SET PROBLEM: Count the lines below that contain the word "beside". Reply with the number alone.

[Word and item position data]
------------------------------

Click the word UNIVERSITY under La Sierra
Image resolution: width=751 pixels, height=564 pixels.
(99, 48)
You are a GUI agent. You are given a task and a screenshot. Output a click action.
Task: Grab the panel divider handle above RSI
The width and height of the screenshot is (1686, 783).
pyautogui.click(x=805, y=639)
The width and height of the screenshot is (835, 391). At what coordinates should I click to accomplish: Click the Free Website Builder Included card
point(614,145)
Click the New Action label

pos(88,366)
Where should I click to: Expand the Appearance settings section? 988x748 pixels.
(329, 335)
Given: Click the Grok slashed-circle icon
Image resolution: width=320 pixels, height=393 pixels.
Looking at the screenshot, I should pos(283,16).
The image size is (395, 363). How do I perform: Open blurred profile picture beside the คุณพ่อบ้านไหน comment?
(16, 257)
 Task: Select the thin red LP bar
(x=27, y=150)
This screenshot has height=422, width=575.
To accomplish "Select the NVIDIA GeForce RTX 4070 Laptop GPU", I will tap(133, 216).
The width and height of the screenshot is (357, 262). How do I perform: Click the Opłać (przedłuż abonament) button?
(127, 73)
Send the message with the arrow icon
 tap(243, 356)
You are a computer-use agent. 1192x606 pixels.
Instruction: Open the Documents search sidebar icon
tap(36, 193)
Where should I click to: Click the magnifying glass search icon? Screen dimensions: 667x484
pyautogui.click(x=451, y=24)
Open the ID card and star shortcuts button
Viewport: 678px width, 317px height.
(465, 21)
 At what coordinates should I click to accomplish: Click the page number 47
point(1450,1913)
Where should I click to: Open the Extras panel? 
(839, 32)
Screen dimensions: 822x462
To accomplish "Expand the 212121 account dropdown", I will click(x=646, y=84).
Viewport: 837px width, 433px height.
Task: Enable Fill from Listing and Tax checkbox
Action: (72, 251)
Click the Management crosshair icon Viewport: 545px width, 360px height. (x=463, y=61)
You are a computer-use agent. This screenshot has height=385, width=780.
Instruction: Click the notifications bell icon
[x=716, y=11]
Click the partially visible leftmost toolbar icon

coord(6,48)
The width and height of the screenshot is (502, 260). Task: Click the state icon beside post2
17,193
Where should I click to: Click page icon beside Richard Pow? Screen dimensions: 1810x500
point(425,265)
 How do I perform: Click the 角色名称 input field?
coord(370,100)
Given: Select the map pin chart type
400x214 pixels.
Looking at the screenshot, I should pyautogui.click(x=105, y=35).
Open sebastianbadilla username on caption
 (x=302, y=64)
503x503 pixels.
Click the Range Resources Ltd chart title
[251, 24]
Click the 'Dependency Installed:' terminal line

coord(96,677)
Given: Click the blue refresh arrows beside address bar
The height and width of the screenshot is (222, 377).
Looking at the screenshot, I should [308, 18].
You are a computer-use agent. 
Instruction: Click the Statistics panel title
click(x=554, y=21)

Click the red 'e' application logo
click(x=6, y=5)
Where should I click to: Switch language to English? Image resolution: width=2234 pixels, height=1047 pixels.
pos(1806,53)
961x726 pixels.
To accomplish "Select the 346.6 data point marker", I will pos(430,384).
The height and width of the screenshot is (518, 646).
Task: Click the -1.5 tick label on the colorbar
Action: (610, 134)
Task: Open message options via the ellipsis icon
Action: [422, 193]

------------------------------

RESPONSE TO THIS TASK: 4